_Problem statement_.
All lines from the one that contains "How do I perform: Change" through the final line of the entries must be repeated exactly. No other lines belong in the output.

────────────────────────────────────────

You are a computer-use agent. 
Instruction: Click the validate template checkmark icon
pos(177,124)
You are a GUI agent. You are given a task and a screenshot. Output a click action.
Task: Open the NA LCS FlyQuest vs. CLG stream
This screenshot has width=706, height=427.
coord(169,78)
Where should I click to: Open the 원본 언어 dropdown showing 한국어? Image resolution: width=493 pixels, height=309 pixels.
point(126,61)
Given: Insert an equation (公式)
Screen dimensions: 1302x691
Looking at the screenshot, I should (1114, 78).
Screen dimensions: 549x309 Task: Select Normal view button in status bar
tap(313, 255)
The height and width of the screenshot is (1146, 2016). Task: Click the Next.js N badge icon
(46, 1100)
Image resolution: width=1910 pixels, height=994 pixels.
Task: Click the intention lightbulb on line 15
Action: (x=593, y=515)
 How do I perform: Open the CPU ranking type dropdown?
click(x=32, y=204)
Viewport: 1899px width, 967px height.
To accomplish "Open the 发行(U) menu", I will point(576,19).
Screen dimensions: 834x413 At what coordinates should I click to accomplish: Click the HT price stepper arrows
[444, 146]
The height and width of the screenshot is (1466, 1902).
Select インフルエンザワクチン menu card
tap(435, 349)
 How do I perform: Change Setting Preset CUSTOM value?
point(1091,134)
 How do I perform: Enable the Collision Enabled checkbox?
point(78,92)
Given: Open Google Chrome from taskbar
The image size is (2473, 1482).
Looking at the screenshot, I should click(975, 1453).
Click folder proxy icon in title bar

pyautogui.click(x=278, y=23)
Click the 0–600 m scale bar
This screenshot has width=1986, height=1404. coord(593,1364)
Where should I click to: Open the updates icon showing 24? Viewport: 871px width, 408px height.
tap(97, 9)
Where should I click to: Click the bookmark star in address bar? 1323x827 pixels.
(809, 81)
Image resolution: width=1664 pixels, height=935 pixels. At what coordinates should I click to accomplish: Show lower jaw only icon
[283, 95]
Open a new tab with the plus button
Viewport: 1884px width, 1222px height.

────────────────────────────────────────

_Reply to the task_.
 How do I perform: Change Setting Preset CUSTOM value?
point(1091,134)
 How do I perform: Enable the Collision Enabled checkbox?
point(78,92)
Given: Open Google Chrome from taskbar
The image size is (2473, 1482).
Looking at the screenshot, I should click(975, 1453).
Click folder proxy icon in title bar

pyautogui.click(x=278, y=23)
Click the 0–600 m scale bar
This screenshot has width=1986, height=1404. coord(593,1364)
Where should I click to: Open the updates icon showing 24? Viewport: 871px width, 408px height.
tap(97, 9)
Where should I click to: Click the bookmark star in address bar? 1323x827 pixels.
(809, 81)
Image resolution: width=1664 pixels, height=935 pixels. At what coordinates should I click to accomplish: Show lower jaw only icon
[283, 95]
Open a new tab with the plus button
Viewport: 1884px width, 1222px height.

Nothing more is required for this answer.